# EXERCISE:
Please format the records from the line with "You are a GUI" to the line with "The width and height of the screenshot is (1345, 617)." as a Markdown table with columns Row and Line, one row per line and blank lines left out. Include only those lines.

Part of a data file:
## START

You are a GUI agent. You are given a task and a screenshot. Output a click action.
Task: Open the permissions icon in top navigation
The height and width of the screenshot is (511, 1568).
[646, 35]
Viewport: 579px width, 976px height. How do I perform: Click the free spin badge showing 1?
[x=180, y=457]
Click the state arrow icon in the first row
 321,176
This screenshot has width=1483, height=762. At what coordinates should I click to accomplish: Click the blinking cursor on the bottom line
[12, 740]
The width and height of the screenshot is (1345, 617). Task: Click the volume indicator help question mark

## END
## START

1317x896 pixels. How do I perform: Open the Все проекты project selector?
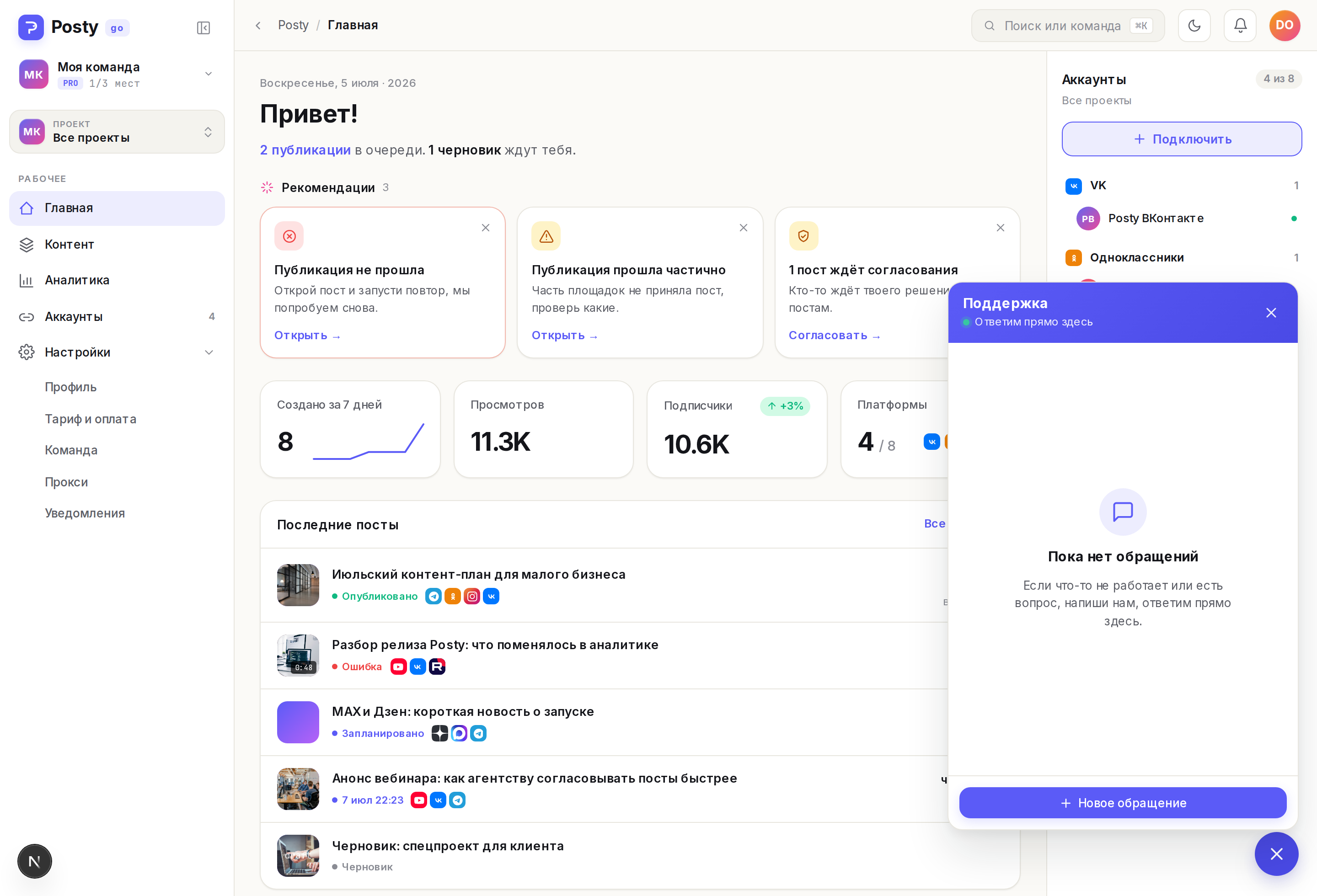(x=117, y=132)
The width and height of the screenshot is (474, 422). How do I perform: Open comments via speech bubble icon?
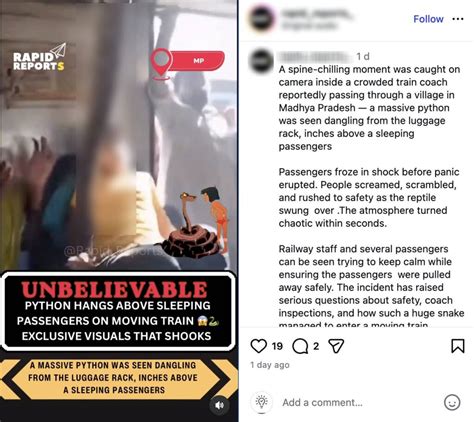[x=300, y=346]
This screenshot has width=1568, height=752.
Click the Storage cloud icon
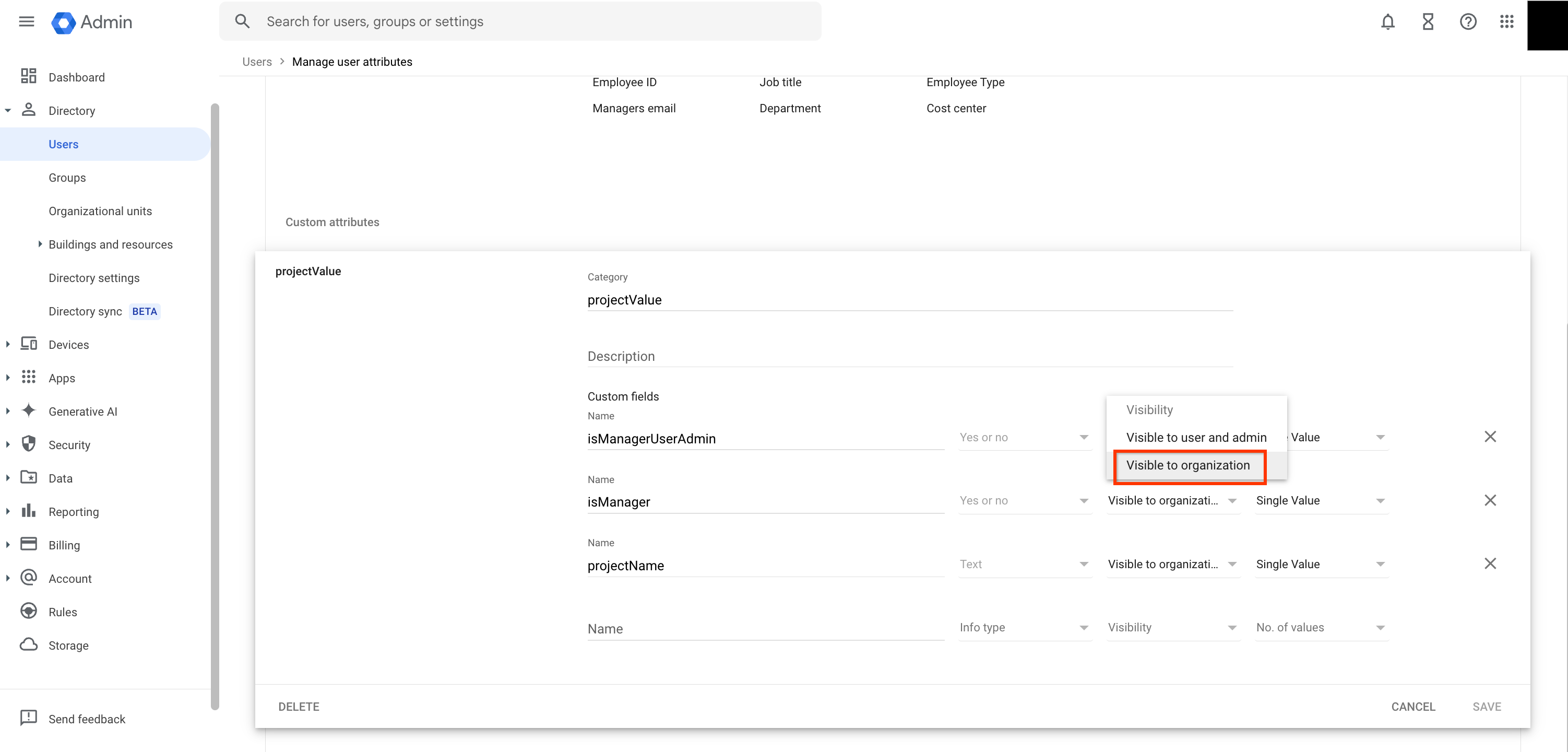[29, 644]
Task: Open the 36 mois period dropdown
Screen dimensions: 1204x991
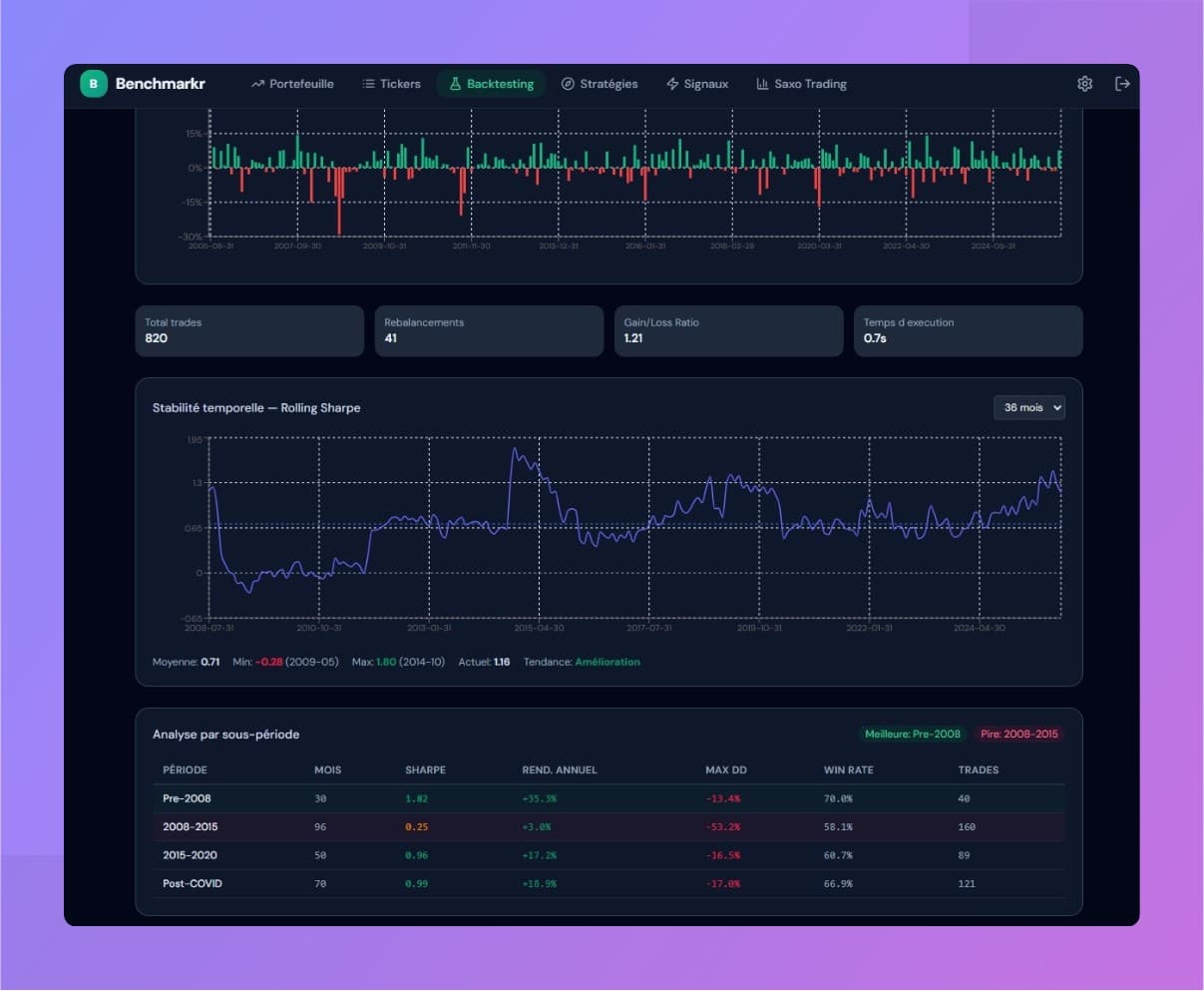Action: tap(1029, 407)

## END

# TASK RESULT:
| Row | Line |
|---|---|
| 1 | You are a GUI agent. You are given a task and a screenshot. Output a click action. |
| 2 | Task: Open the permissions icon in top navigation |
| 3 | The height and width of the screenshot is (511, 1568). |
| 4 | [646, 35] |
| 5 | Viewport: 579px width, 976px height. How do I perform: Click the free spin badge showing 1? |
| 6 | [x=180, y=457] |
| 7 | Click the state arrow icon in the first row |
| 8 |  321,176 |
| 9 | This screenshot has width=1483, height=762. At what coordinates should I click to accomplish: Click the blinking cursor on the bottom line |
| 10 | [12, 740] |
| 11 | The width and height of the screenshot is (1345, 617). Task: Click the volume indicator help question mark |